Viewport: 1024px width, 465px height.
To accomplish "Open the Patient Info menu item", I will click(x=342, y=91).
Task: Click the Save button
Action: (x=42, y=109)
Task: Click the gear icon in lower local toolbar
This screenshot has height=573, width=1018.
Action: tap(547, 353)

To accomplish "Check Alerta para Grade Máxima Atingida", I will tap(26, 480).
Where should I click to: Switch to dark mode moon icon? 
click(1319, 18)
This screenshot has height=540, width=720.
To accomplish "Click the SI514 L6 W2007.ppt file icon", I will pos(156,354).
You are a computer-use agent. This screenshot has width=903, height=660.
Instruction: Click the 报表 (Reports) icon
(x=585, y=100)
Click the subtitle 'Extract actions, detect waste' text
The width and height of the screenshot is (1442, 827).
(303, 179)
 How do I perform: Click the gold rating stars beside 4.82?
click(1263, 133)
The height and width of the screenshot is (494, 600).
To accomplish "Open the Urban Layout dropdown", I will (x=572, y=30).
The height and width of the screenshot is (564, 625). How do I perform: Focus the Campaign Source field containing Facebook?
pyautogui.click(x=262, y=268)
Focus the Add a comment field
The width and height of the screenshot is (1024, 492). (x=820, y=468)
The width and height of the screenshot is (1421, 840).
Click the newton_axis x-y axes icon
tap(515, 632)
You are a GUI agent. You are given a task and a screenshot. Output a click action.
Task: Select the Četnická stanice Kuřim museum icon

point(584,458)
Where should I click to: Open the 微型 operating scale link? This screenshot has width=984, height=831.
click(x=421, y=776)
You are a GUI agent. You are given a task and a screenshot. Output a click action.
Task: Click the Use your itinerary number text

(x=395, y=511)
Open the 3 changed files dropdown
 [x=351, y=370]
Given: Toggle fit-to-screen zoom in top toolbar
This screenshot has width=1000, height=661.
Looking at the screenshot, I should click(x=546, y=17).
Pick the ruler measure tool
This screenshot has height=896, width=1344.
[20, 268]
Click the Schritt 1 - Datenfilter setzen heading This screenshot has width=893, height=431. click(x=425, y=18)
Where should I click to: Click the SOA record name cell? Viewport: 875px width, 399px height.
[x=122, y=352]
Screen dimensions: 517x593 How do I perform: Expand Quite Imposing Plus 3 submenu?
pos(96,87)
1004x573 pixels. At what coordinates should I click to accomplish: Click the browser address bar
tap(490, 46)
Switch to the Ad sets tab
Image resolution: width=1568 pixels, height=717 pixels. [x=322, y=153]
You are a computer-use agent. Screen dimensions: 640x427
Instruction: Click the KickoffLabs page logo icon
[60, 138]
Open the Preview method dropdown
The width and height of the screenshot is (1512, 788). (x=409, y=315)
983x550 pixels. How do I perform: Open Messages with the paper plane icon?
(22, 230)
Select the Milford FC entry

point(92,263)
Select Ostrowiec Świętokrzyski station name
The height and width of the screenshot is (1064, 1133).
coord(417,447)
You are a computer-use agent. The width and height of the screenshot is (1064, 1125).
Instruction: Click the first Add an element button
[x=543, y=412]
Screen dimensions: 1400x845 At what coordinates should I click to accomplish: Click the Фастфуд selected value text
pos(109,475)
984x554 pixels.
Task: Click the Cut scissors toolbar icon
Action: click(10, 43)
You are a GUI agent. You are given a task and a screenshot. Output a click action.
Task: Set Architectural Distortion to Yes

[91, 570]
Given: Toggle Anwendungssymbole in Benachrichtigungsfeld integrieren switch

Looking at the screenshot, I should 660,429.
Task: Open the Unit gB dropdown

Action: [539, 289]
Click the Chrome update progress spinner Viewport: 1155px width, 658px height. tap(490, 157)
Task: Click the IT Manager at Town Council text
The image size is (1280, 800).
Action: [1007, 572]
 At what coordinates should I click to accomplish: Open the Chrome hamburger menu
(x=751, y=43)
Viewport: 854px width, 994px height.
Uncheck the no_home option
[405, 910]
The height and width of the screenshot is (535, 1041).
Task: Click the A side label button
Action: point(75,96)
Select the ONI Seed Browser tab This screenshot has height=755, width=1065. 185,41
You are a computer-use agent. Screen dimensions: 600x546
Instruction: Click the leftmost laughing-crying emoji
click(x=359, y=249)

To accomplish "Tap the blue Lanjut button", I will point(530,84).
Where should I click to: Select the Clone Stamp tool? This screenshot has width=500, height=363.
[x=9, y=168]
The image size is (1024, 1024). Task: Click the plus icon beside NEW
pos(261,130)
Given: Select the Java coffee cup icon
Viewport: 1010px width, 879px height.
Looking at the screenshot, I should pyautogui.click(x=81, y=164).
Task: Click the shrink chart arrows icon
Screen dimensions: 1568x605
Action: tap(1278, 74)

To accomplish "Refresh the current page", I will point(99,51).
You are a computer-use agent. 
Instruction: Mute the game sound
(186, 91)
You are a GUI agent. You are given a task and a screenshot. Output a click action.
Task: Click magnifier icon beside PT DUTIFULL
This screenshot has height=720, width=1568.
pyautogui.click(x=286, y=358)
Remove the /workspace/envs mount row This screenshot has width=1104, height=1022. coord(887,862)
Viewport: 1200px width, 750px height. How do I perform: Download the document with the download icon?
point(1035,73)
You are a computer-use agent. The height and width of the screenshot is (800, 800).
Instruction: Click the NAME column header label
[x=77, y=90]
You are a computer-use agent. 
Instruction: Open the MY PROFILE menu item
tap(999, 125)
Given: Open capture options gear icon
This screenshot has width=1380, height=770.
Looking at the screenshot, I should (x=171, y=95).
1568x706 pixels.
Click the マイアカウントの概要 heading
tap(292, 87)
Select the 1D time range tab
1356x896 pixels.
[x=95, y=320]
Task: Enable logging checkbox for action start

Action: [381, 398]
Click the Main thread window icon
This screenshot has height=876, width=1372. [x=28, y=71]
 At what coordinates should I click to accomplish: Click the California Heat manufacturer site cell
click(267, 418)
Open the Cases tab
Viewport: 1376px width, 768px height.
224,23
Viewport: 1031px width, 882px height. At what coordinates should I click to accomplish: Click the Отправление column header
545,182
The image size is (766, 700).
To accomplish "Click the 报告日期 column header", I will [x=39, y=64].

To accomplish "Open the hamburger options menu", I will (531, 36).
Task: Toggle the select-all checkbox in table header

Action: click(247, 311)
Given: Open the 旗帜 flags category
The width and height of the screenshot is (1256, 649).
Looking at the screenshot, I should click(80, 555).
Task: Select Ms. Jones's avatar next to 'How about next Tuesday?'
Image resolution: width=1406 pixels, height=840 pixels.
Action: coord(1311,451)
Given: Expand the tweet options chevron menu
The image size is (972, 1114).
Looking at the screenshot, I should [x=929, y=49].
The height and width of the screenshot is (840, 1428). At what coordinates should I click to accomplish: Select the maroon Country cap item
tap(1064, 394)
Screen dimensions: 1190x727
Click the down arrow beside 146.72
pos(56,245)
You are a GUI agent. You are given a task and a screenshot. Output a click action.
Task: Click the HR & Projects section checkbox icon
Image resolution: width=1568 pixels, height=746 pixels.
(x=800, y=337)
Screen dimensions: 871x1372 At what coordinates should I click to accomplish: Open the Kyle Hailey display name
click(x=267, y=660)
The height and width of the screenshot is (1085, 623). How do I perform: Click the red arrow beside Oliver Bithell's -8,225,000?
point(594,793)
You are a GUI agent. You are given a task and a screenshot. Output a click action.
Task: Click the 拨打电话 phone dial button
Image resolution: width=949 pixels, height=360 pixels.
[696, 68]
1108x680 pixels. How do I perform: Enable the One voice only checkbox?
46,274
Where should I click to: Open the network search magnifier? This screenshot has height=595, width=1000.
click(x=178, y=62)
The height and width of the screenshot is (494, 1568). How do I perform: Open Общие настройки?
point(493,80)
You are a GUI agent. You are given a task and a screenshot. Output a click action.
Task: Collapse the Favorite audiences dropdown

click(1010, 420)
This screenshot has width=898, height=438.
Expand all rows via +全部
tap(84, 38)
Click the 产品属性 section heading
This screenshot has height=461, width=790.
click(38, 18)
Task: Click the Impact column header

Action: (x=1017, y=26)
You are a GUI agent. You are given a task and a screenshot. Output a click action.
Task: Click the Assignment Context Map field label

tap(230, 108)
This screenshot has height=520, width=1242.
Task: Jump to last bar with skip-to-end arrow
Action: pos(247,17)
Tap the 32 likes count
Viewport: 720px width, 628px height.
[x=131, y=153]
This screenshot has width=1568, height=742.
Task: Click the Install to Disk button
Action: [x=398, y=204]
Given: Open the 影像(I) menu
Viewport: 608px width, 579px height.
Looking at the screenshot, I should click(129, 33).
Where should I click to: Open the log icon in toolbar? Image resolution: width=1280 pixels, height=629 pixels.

□ □ □

▶ [Work required] Reproduce each line of the entries in which the word "computer" is found.

▶ [Reply to the exercise]
You are a computer-use agent. This screenshot has width=903, height=660.
You are a computer-use agent. Screen dimensions: 640x427
You are a computer-use agent. The width and height of the screenshot is (1064, 1125).
You are a computer-use agent. Screen dimensions: 600x546
You are a computer-use agent. 
You are a computer-use agent. The height and width of the screenshot is (800, 800).
You are a computer-use agent. 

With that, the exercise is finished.